» EXERCISE: Copy out every line of the records below without changing anything.

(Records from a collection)
══════════
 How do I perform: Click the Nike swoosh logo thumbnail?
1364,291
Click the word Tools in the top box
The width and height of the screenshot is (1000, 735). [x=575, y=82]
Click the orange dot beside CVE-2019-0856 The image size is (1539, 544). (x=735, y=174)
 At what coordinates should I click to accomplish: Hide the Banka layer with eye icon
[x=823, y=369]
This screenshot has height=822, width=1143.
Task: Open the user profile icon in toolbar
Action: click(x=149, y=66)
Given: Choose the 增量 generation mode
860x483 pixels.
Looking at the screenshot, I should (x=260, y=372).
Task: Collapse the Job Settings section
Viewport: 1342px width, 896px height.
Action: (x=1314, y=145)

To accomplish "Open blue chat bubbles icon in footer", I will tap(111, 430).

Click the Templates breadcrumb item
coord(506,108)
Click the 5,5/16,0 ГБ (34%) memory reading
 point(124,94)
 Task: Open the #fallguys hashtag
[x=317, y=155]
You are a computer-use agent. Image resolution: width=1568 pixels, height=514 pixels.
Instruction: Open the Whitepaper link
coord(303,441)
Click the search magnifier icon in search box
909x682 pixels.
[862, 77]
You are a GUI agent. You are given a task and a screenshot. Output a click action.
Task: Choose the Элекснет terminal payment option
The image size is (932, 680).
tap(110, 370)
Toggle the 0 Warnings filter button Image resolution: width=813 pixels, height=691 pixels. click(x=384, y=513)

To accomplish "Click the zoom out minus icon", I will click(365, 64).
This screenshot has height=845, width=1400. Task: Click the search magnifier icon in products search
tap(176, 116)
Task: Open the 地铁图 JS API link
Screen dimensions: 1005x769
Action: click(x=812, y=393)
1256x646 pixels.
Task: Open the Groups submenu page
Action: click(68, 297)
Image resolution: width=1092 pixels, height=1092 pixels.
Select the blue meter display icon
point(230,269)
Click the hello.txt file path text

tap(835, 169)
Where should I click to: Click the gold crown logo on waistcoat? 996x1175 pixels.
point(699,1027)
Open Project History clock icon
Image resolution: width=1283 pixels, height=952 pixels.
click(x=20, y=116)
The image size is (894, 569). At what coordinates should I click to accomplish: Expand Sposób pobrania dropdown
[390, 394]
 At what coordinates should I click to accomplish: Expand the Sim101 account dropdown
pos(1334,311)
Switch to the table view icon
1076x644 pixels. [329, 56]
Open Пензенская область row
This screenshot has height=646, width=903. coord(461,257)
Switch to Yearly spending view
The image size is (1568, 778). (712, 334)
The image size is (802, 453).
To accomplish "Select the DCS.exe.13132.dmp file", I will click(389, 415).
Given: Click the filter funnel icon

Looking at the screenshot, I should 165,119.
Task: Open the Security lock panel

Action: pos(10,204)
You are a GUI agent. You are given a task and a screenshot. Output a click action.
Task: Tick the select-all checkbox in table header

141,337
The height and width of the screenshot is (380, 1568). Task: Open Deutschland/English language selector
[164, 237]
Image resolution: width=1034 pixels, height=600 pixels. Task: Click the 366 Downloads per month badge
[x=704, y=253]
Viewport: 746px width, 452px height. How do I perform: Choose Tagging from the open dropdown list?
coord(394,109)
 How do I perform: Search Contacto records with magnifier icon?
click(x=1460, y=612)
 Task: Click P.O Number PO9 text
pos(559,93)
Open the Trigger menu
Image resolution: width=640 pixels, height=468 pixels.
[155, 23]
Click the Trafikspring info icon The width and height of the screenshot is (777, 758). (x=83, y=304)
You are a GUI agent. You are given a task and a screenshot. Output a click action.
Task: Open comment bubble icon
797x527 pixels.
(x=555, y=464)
══════════
» THE RESPONSE:
 How do I perform: Click the Nike swoosh logo thumbnail?
1364,291
Click the word Tools in the top box
The width and height of the screenshot is (1000, 735). [x=575, y=82]
Click the orange dot beside CVE-2019-0856 The image size is (1539, 544). (x=735, y=174)
 At what coordinates should I click to accomplish: Hide the Banka layer with eye icon
[x=823, y=369]
This screenshot has height=822, width=1143.
Task: Open the user profile icon in toolbar
Action: click(x=149, y=66)
Given: Choose the 增量 generation mode
860x483 pixels.
Looking at the screenshot, I should (x=260, y=372).
Task: Collapse the Job Settings section
Viewport: 1342px width, 896px height.
Action: (x=1314, y=145)

To accomplish "Open blue chat bubbles icon in footer", I will tap(111, 430).

Click the Templates breadcrumb item
coord(506,108)
Click the 5,5/16,0 ГБ (34%) memory reading
 point(124,94)
 Task: Open the #fallguys hashtag
[x=317, y=155]
You are a computer-use agent. Image resolution: width=1568 pixels, height=514 pixels.
Instruction: Open the Whitepaper link
coord(303,441)
Click the search magnifier icon in search box
909x682 pixels.
[862, 77]
You are a GUI agent. You are given a task and a screenshot. Output a click action.
Task: Choose the Элекснет terminal payment option
The image size is (932, 680).
tap(110, 370)
Toggle the 0 Warnings filter button Image resolution: width=813 pixels, height=691 pixels. click(x=384, y=513)

To accomplish "Click the zoom out minus icon", I will click(365, 64).
This screenshot has height=845, width=1400. Task: Click the search magnifier icon in products search
tap(176, 116)
Task: Open the 地铁图 JS API link
Screen dimensions: 1005x769
Action: click(x=812, y=393)
1256x646 pixels.
Task: Open the Groups submenu page
Action: click(68, 297)
Image resolution: width=1092 pixels, height=1092 pixels.
Select the blue meter display icon
point(230,269)
Click the hello.txt file path text

tap(835, 169)
Where should I click to: Click the gold crown logo on waistcoat? 996x1175 pixels.
point(699,1027)
Open Project History clock icon
Image resolution: width=1283 pixels, height=952 pixels.
click(x=20, y=116)
The image size is (894, 569). At what coordinates should I click to accomplish: Expand Sposób pobrania dropdown
[390, 394]
 At what coordinates should I click to accomplish: Expand the Sim101 account dropdown
pos(1334,311)
Switch to the table view icon
1076x644 pixels. [329, 56]
Open Пензенская область row
This screenshot has height=646, width=903. coord(461,257)
Switch to Yearly spending view
The image size is (1568, 778). (712, 334)
The image size is (802, 453).
To accomplish "Select the DCS.exe.13132.dmp file", I will click(389, 415).
Given: Click the filter funnel icon

Looking at the screenshot, I should 165,119.
Task: Open the Security lock panel

Action: pos(10,204)
You are a GUI agent. You are given a task and a screenshot. Output a click action.
Task: Tick the select-all checkbox in table header

141,337
The height and width of the screenshot is (380, 1568). Task: Open Deutschland/English language selector
[164, 237]
Image resolution: width=1034 pixels, height=600 pixels. Task: Click the 366 Downloads per month badge
[x=704, y=253]
Viewport: 746px width, 452px height. How do I perform: Choose Tagging from the open dropdown list?
coord(394,109)
 How do I perform: Search Contacto records with magnifier icon?
click(x=1460, y=612)
 Task: Click P.O Number PO9 text
pos(559,93)
Open the Trigger menu
Image resolution: width=640 pixels, height=468 pixels.
[155, 23]
Click the Trafikspring info icon The width and height of the screenshot is (777, 758). (x=83, y=304)
You are a GUI agent. You are given a task and a screenshot. Output a click action.
Task: Open comment bubble icon
797x527 pixels.
(x=555, y=464)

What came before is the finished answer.